I am interested in understanding the factors the drive cesarean section utilization, in particular access to and uptake of Vaginal Birth After Cesarean (VBAC). U.S. VBAC rates declined sharply in the 1990s and remain low at 10% of all women who have had a prior cesarean, and thus is a key driver of repeat cesarean delivery, and in turn, the rising incidence of placenta accreta in subsequent pregnancies. For my dissertation research, I will be conducting a qualitative evaluation of a shared-decision making tool that is designed to support women who desire a VBAC; the trial is being conducted in a multi-ethnic population in the SF Bay Area.

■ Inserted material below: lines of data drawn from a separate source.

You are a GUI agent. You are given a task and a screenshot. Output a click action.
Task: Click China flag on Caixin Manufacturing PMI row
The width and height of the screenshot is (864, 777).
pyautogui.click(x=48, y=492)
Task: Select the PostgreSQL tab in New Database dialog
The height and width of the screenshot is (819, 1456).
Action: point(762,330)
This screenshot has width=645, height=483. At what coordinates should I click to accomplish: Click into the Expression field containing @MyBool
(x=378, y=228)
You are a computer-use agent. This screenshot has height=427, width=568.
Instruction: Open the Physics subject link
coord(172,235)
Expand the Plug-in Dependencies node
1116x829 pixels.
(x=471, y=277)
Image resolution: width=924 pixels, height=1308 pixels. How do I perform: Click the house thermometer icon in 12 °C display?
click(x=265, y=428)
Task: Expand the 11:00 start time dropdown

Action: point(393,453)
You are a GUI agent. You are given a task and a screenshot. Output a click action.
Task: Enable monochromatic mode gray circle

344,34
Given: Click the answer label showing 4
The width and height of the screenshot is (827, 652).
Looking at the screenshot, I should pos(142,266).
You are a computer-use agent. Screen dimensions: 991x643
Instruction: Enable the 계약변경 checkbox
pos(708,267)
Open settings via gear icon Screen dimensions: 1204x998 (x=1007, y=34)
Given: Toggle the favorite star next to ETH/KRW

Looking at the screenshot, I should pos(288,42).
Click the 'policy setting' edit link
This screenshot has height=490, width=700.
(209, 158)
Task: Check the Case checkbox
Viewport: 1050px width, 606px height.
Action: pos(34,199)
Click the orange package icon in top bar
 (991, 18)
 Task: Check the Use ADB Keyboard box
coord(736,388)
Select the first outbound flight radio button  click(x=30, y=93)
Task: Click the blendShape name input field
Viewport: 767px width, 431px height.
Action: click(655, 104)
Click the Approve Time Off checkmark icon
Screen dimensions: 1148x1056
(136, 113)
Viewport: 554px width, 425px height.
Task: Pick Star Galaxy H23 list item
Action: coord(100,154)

1. Gender is a key structural determinant in this situation, although I think it requires us to think somewhat differently than the readings from this week where the measurement of disparities require the "powerful" referent category. Men are of course absent from childbirth, but structural gender relations still shape the birth options that are deemed acceptable to offer women and also shape the weighing of maternal/fetal risks (to name just a few). Race is a key structural consideration in that we know that in some areas of the U.S. black women are at greater risk of cesarean section, and for these same reasons black women may have less access to facilitators of vaginal birth (hypothesized association). The health system is a key intermediary in the high cesarean rate and low access to VBAC. I felt the readings mostly discussed the health system as a protective factor against disparities, and surely this can happen with VBAC. However, when hospitals interpret national guidelines in terms of malpractice interests, when providers avoid offering VBAC even though it is recommended by ACOG--the health system itself perpetuates the disparities.
2. Socioeconomic characteristics and neighborhood effects could both restrict access to VBAC. Regarding socioeconomic characteristics early in the life course: Parental level of education and highest level of education (if the quality of education relates directly to reproductive autonomy) could inform both risk of cesarean section and motivation to have a VBAC. While in some areas well educated women who attend private hospitals have among the highest cesarean rates, these same women may have greater access to information about natural birth, an ability to find VBAC-friendly providers in their second pregnancy (which sometimes requires traveling a great distance), or these women can pay out of pocket for a home birth midwife. Regarding neighborhood characteristics: There is a shortage of midwives of color (conference communication), and thus less human resource capacity for birth care providers who will attend deliveries in the private homes of women of color. White home-birth midwives mostly are paid privately and many do not accept Medicaid due to low reimbursement. This isn't exactly a neighborhood characteristic, but I am trying to see how insurance reimbursement and provider shortage limits access to home birth for communities of color.